Programmer's Python Data

Programmer's Python Data - Native Code

Written by Mike James

Monday, 20 March 2023

Article Index
Programmer's Python Data - Native Code
Marshaling
Complex Data Types
Unicode
Unions

Page 5 of 5

Working with C structs is the most challenging part of working with C from Python, but the Structure ctype makes things easier than you might expect. You can create arrays of Structures and you can include other Structures as fields within a new Structure. It all works and to understand it all you have to keep in mind is that the Structure class simply converts each of the fields into a byte sequence and stores it in its buffer. The buffer is then transferred to the C program, i.e. passed by value, for it to work with.

One complication that you need to be aware of is that the fields in a struct often need to be padded with additional bytes to make them line up on address boundaries. The ctypes module will make use of the default alignments and byte order, but you can override this if you need to. However, this isn’t a common requirement. All that really matters is that you realize that the byte sequence produced by ctypes Structure might not be what you expect due to additional padding bytes being added.

A more common complication is the need to pass the entire struct by reference, that is pass a pointer to a struct. In this case the C function would read:

__declspec(dllexport) float updateScore(struct Person*);
float updateScore(struct Person *p)
{
    p->name[0]='m';
    p->score=p->score+1.0;
    return p->score;
}

and the only change to the Python program is the need to pass the Structure by reference:

me=Person(b"Mike",42,3.4)
lib.updateScore.restype=ctypes.c_float
s=lib.updateScore(ctypes.byref(me))

If you run the modified program you should find the same results.

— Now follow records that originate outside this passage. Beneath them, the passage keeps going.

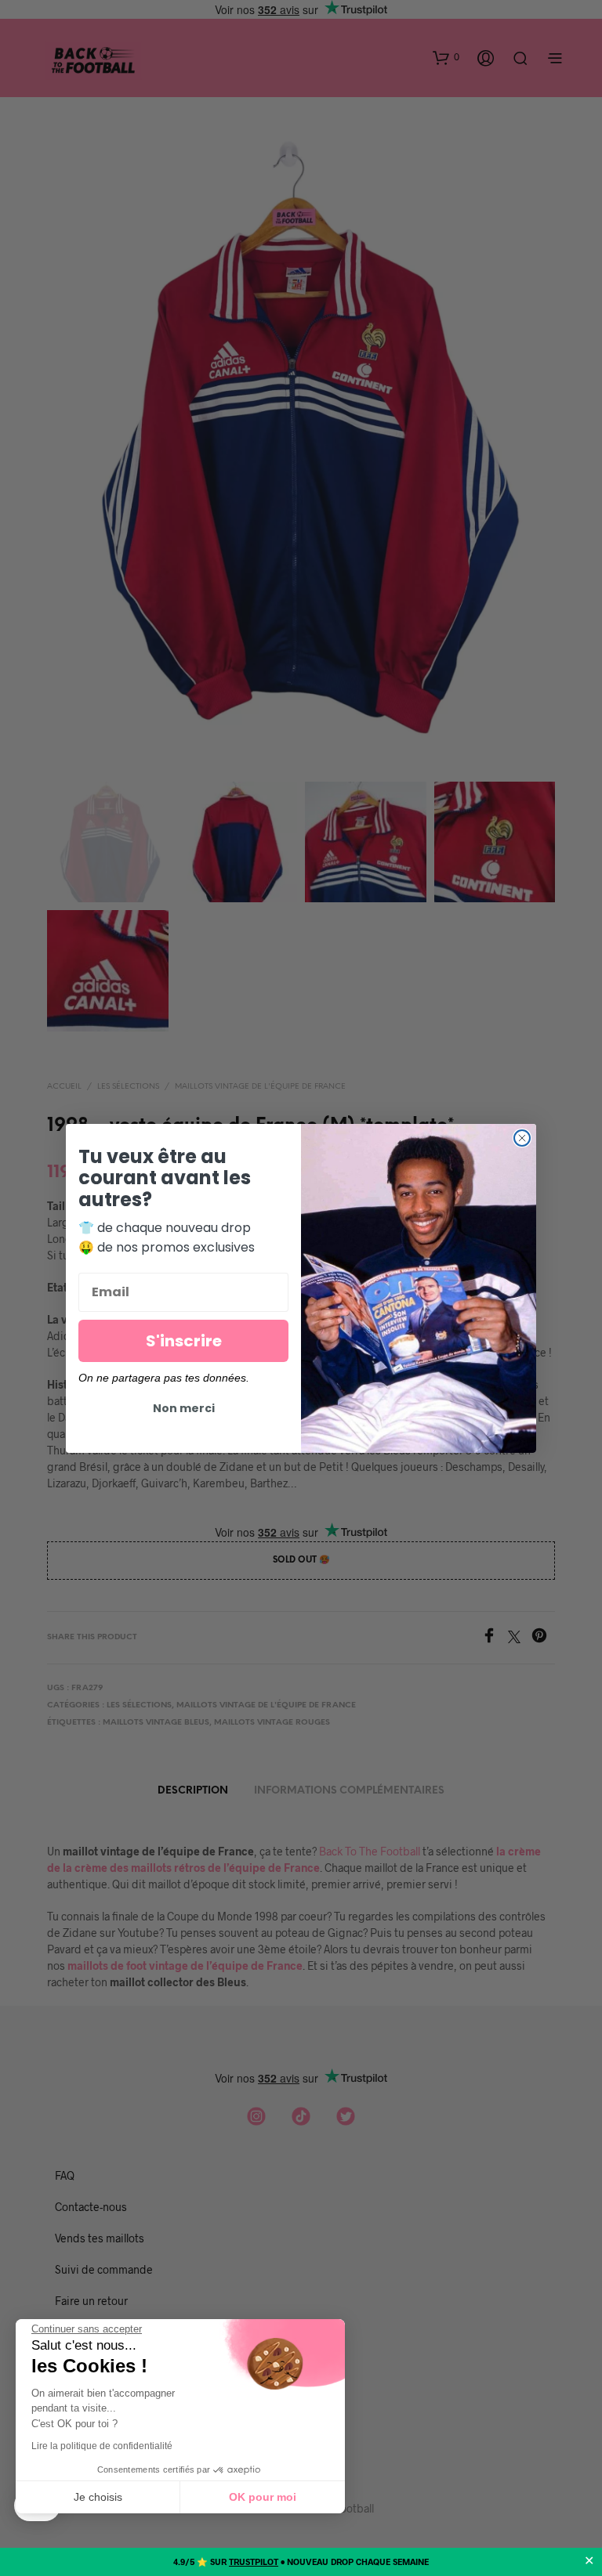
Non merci (184, 1408)
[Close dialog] (522, 1138)
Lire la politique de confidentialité (101, 2446)
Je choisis (98, 2497)
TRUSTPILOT (253, 2561)
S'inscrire (184, 1341)
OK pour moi (262, 2497)
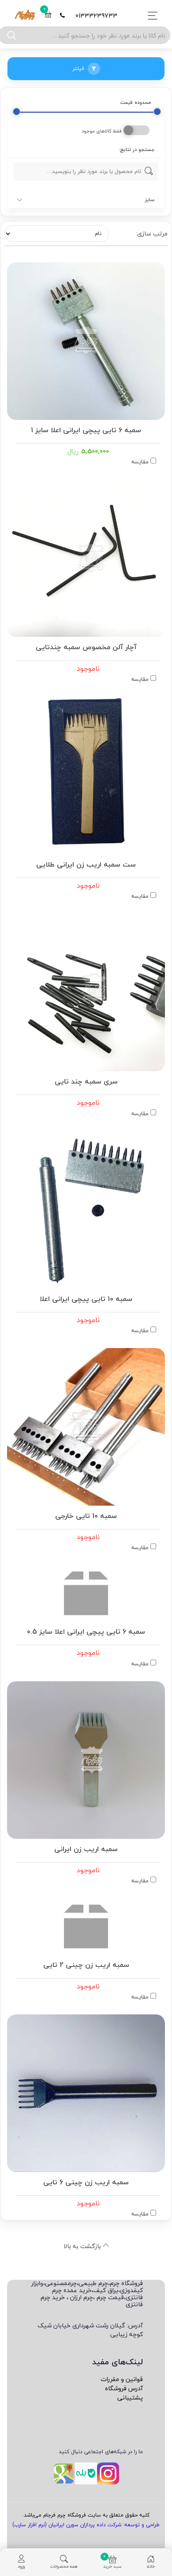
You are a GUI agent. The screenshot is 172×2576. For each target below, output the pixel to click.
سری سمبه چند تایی (86, 1080)
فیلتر (78, 68)
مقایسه (140, 462)
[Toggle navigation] (150, 16)
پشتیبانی (130, 2397)
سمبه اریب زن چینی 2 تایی (86, 1964)
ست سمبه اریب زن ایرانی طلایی (86, 863)
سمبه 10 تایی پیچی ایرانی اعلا (86, 1298)
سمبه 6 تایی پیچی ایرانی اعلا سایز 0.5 (86, 1630)
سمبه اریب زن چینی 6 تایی (86, 2181)
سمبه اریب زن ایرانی (86, 1848)
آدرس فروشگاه (124, 2388)
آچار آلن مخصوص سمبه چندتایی (86, 646)
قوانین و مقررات (122, 2379)
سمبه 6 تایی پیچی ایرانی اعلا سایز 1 (86, 429)
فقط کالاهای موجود (102, 131)
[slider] (16, 111)
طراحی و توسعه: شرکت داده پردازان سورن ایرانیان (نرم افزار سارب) (86, 2524)
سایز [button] (149, 200)
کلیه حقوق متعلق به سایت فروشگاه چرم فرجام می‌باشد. (86, 2515)
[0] (48, 16)
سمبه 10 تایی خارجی (86, 1515)
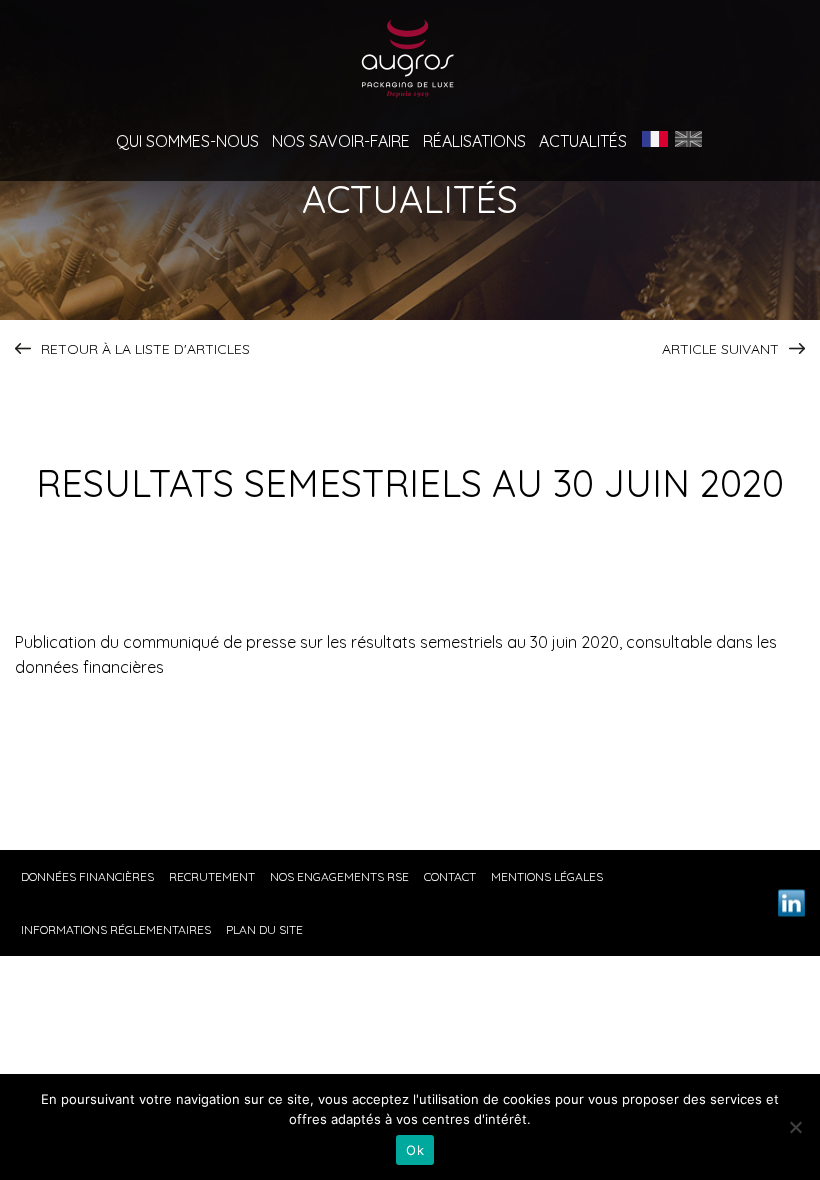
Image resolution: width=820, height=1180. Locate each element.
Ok (415, 1150)
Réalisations (474, 142)
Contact (450, 876)
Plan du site (264, 929)
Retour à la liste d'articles (145, 349)
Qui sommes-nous (187, 142)
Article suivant (720, 349)
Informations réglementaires (116, 929)
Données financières (87, 876)
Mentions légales (547, 876)
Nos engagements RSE (339, 876)
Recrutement (212, 876)
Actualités (583, 142)
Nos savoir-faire (341, 142)
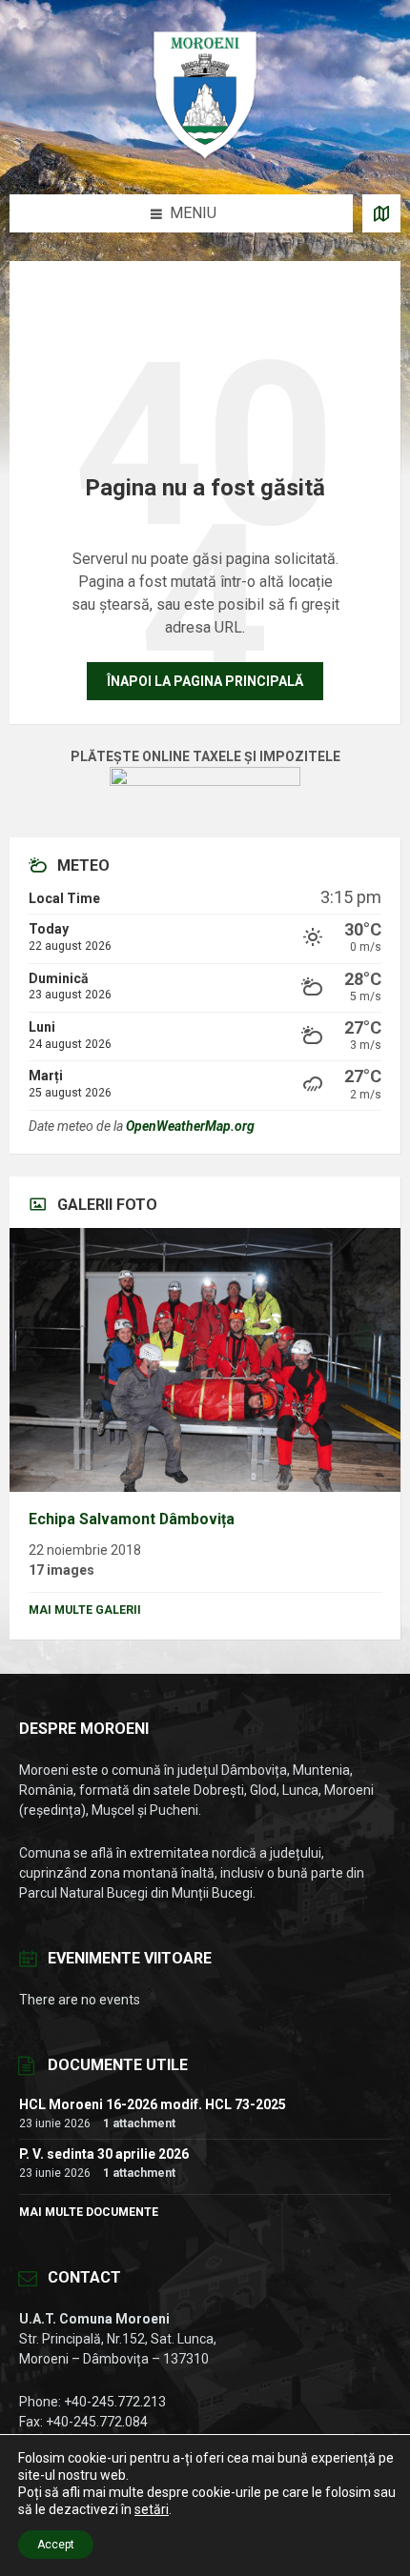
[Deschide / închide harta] (381, 213)
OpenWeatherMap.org (190, 1126)
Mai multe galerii (85, 1610)
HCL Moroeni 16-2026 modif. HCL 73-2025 (152, 2104)
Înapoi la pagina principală (205, 681)
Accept (55, 2544)
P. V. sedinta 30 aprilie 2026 (104, 2154)
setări (151, 2509)
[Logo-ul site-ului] (205, 157)
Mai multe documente (88, 2212)
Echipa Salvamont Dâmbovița (132, 1519)
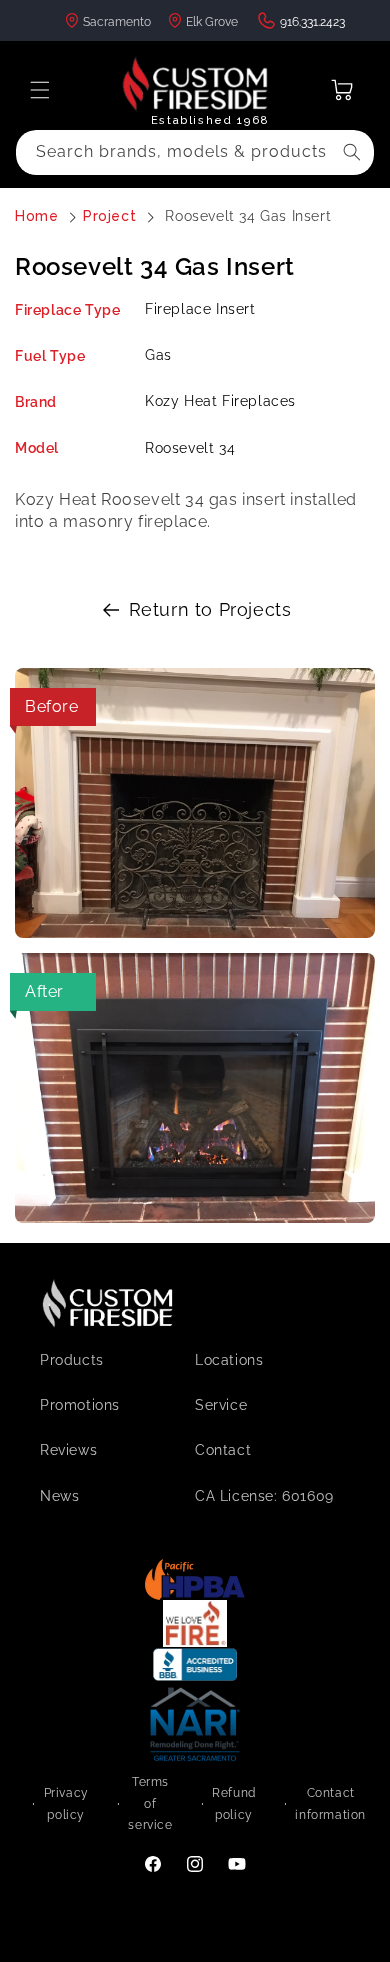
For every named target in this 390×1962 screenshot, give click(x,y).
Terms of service (150, 1803)
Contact (223, 1450)
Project (109, 216)
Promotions (80, 1405)
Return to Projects (210, 609)
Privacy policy (66, 1804)
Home (36, 216)
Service (221, 1405)
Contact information (330, 1804)
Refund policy (234, 1804)
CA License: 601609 (264, 1496)
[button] (40, 90)
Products (72, 1360)
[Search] (352, 152)
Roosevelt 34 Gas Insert (248, 216)
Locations (229, 1360)
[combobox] (195, 152)
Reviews (68, 1450)
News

As well as Structure, you can use Union to define storage that can be treated as one of a number of possible structures. This is one of the many ways that C reuses memory in different forms. Essentially, a Union follows the same form as a Structure, but each of its fields is a different data type and all of the data types are stored in the same area of memory since all of the Union fields share the same memory. The area of memory used is the size of the largest of the data types and, of course, only one of the data types can be stored at any given time. The idea is the same block of memory and hence the same variable and can be used for any of the data types. Which data type you get depends on which field you reference and this also gives us a way to convert between representations. For example we can define a Union that has an int and a float field:

class Conv(ctypes.Union):
    _fields_=[("integer",ctypes.c_int32),
              ("float",ctypes.c_float)]

Both c_int32 and c_float use four bytes so the Union is four bytes in size. You can now create an instance and store a value in one of the fields:

conv=Conv()
conv.integer=42
print(conv.integer)
print(conv.float)

displays:

42
5.885453550164232e-44

In other words, the bit pattern for 42 represents a very small floating point number.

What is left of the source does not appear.